**** PASSAGE ****

Hi! My name is Alex and I am 18 months old. When we are out in public, everyone looks at me and says "awe what a sweetheart." I smile at them, wave and sometimes give the ladies a half smile!
Toddlers are cute, but most of the time we move around non-stop. We just can't stay in one place.
I know that it can be exhausting for you mom, but I just can't help myself.
Do you know what it is like to be me?
Just a few months ago, I couldn't move. I depended on you to take me everywhere. I have been eyeing those pretty dishes in the kitchen, but I couldn't get to them, no matter how hard I tried.
I can walk now. I am even starting to move faster.
So those dishes up there I have been watching for months? Now that I can climb, sometimes I want to climb up on the counter to touch them.
I know I am not supposed to, but how can I stop myself? The colors are amazing. Now I can move my body like I want to. I am finally in control.
I love it!
When you tell me to stay in one spot, "just for a minute," I really do try!
But the world around me is calling my name all of the time.
I know it is hard that I am impulsive, reaching and grabbing at things I am not supposed to.
You are my person! You are my mom or my dad. You know what is good for me and what might hurt me.
I'm sure child-proofing is annoying, but I want to say thank you.
Soon I will be able to sit still longer. I will be able to concentrate on activities.

**** DATASET ****

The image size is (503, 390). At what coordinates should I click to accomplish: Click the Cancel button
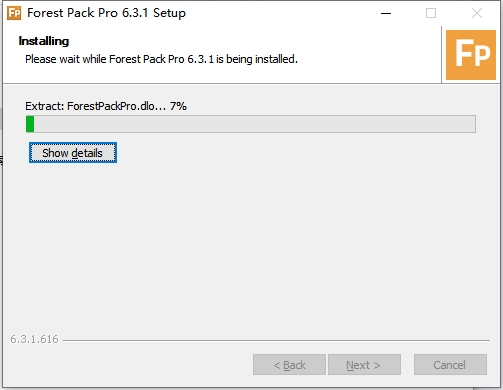click(450, 365)
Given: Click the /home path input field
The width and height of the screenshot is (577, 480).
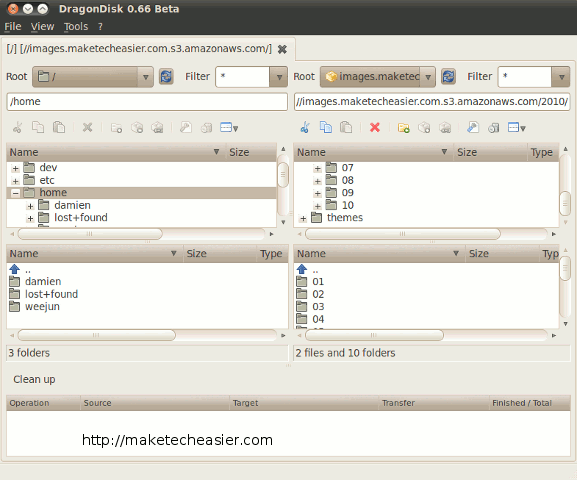Looking at the screenshot, I should [147, 102].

****

BRIEF:
In the passage about a toddler, what has the narrator been eyeing in the kitchen for months?

ANSWER BELOW:
The pretty dishes up in the kitchen.